◆ Work instruction ◆
Work through the entries that follow and state how many lines contain the word "computer". Only the number is wanted.

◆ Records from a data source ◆
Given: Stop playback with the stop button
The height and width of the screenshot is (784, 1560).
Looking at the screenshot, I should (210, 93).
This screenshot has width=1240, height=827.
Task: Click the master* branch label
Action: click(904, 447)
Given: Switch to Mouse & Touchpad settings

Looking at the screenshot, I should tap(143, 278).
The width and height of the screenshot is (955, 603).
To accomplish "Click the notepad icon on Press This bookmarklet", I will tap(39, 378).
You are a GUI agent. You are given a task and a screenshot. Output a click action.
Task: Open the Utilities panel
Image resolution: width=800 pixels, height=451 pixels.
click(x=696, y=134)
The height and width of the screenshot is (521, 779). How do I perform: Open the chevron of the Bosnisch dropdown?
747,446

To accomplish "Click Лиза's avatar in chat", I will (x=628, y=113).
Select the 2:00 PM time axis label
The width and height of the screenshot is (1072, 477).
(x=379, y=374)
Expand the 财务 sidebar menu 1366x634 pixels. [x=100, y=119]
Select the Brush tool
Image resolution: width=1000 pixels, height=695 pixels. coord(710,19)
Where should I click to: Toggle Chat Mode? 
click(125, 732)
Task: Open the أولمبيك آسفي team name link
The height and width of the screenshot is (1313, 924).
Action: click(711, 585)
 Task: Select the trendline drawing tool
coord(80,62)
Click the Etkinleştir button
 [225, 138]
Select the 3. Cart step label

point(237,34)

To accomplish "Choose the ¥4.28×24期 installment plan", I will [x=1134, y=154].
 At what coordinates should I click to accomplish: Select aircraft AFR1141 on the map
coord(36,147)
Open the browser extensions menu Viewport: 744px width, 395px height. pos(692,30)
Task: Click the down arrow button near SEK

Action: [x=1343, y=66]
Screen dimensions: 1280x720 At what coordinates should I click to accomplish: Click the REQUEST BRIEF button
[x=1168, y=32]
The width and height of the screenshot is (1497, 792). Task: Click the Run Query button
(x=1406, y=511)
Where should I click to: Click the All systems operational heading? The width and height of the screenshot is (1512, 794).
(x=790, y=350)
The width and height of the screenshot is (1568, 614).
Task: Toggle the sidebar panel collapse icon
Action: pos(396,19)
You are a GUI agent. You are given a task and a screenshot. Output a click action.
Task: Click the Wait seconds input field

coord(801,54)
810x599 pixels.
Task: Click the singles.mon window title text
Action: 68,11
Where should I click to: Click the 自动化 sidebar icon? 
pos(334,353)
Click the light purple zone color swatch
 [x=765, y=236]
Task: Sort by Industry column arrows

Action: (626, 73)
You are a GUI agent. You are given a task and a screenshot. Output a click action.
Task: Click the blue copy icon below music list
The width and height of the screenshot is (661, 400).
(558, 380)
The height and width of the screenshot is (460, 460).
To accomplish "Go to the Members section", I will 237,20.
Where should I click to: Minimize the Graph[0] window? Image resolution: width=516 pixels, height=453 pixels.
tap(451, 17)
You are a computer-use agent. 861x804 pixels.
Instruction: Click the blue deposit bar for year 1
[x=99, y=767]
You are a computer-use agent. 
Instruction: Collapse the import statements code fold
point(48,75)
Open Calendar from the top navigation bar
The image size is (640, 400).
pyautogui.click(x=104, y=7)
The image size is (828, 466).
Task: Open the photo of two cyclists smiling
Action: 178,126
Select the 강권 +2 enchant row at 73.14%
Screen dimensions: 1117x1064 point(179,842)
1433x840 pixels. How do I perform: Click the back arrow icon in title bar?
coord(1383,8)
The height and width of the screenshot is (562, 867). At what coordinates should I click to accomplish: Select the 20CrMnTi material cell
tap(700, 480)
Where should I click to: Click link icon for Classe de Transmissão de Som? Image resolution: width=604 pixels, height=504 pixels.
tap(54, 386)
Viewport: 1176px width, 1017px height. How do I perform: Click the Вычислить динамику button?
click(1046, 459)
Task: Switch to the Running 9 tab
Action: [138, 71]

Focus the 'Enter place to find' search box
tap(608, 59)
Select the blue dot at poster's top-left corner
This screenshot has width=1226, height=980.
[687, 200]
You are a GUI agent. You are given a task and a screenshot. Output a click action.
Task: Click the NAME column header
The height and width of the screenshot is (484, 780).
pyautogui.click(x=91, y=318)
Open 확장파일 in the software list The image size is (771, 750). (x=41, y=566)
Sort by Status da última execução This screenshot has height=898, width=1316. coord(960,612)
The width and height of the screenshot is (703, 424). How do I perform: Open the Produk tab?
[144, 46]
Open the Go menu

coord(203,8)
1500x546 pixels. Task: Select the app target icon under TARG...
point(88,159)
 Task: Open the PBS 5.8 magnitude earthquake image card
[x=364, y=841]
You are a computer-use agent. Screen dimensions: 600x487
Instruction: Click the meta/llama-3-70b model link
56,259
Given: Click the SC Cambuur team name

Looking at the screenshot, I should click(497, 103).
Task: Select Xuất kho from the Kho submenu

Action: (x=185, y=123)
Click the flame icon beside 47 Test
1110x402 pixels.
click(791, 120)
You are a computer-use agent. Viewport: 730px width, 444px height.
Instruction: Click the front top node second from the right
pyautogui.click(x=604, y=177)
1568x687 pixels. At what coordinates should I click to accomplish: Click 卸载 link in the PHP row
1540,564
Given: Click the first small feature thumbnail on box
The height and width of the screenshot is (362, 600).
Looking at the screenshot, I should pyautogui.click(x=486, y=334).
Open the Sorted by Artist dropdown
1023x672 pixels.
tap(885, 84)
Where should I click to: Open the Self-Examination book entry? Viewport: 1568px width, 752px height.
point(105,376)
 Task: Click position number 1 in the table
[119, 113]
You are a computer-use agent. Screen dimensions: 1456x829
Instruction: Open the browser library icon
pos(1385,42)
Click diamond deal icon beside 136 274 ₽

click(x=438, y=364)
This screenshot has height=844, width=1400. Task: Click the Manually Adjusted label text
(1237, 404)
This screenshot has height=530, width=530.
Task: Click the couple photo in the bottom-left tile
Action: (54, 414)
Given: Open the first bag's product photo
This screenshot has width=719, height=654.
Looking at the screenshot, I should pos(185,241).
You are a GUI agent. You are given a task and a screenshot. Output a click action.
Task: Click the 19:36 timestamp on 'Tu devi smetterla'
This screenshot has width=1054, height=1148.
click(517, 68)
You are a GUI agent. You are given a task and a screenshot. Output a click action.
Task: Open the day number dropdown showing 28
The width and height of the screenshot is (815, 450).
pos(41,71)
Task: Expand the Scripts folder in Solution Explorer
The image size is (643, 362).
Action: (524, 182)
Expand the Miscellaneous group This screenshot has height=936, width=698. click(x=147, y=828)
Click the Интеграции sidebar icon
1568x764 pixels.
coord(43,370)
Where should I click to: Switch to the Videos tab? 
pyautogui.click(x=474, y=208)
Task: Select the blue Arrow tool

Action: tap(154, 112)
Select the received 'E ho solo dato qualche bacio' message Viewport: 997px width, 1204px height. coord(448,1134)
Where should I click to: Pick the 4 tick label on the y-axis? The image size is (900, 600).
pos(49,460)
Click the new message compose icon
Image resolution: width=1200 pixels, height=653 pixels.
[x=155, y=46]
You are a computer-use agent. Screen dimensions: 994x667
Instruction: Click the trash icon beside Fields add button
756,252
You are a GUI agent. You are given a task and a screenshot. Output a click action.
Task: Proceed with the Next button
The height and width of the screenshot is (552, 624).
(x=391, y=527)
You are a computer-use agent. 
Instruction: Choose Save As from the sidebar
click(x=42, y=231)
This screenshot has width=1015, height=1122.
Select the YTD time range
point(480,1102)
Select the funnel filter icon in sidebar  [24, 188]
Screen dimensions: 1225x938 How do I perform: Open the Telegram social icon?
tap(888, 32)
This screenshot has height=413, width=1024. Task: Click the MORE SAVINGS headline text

◆ Task solution ◆
7